Mahasiswa yang masuk melalui jalur prestasi, bahkan ada mahasiswa difabel, juga mengeluhkan biaya kos, biaya hidup serta biaya uang kuliah yang cukup mahal di Jatinangor.
Gina, salah seorang mahasiswi penyandang disabilitas netra bersyukur dapat kuliah gratis di Unpad. Ia berharap gubernur lebih memperhatikan nasib disabilitas untuk bisa mencicipi sekolah bahkan hingga kuliah.
KDM pun memberikan nasihat agar tidak putus asa bahkan sampai putus kuliah karena biaya yang mahal. Selama memiliki tekad kuat untuk lulus, maka kendala biaya pasti akan dapat diatasi.

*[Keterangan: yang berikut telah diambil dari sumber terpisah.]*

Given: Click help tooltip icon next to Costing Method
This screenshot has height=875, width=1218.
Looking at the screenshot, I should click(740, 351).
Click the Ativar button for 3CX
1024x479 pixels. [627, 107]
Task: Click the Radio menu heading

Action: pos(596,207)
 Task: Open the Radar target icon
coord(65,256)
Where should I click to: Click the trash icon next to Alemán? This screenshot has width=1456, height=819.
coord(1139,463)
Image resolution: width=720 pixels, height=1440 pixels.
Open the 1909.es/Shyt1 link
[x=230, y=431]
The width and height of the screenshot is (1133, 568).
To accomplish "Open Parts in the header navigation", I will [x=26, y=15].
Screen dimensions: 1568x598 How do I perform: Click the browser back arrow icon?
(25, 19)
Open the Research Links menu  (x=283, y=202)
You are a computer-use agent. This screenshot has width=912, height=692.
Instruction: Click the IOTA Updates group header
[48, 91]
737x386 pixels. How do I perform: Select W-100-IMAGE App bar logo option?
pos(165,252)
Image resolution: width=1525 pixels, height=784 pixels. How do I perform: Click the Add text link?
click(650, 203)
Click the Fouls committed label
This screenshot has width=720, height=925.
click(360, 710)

KDM pun memberikan bantuan langsung kepada mahasiswa dan mahasiswi, seperti uang kos untuk 2 tahun hingga biaya kuliah gratis selama 5 semester. Ia juga memberikan modal usaha Rp5 juta bagi mahasiswa yang berencana membuka usaha kecil-kecilan untuk menutup biaya hidup selama kuliah.
Ia meminta agar mahasiswa dengan keterbatasan ekonomi tidak berkecil hati dan sedih. Sebab masuk kuliah bisa membuka jalan bagi kehidupan yang lebih baik dimasa depan. Ia menegaskan tidak boleh ada orang yang gagal kuliah hanya karena faktor biaya.